Pouvoir législatif. — On commença par le pouvoir législatif. Le suffrage direct et universel fut admis sans contestation. Ses adversaires se taisaient, ajournaient leurs mauvais desseins à de meilleurs jours. Dans le Comité cependant on avait parlé d’enlever le droit de vote aux soldats et aux domestiques. A la Chambre un amendement voulut l’ôter à ceux qui ne sauraient pas écrire eux-mêmes leur bulletin. On s’en débarrassa en le renvoyant a la loi électorale. Il pouvait se défendre ; mais le fait seul qu’on tentât de faire brèche au système pouvait passer pour un symptôme inquiétant et ce n’était pas le seul. Un député de Tarn-et-Garonne, Détours, avait demandé que le suffrage universel fût déclaré un droit imprescriptible, préexistant, qu’aucune Assemblée ne pourrait suspendre, altérer, amoindrir.

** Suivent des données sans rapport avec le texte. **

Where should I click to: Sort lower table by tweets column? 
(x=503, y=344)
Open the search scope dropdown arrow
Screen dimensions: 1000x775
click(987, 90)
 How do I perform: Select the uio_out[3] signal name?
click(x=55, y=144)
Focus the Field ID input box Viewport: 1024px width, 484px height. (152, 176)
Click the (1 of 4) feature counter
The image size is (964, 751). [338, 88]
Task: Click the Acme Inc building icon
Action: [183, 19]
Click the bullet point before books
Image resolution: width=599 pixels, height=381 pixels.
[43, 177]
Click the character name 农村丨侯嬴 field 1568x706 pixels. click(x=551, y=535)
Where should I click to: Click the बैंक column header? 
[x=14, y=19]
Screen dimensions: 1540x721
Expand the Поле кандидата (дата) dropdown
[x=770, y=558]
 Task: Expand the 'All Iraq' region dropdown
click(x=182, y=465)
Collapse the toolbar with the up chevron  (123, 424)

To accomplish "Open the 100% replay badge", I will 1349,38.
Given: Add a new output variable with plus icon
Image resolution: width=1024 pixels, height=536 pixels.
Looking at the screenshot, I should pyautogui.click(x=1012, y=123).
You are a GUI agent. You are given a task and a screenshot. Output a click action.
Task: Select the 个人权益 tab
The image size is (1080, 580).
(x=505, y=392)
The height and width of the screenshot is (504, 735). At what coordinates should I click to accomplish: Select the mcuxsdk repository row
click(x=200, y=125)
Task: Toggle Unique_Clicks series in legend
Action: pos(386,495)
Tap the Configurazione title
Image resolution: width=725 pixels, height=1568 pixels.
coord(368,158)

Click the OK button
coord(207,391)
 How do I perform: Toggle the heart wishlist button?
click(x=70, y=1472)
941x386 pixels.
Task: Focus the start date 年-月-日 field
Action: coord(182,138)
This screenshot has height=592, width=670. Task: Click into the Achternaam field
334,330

Il le sentait en danger ; il le montrait haï par des hommes qui étaient « les princes de la tribune » et qui ne lui pardonnaient que conditionnellement, pour avoir « bien voté » ; il lançait à son égard cette prophétie qui devait se réaliser à la lettre : » Ou il ose envoyer ici trop de forces à la démocratie. j’ose assurer qu’il sera modifié. » Mais Détours se heurtait à une résistance acharnée et ne put obtenir la garantie qu’il réclamait.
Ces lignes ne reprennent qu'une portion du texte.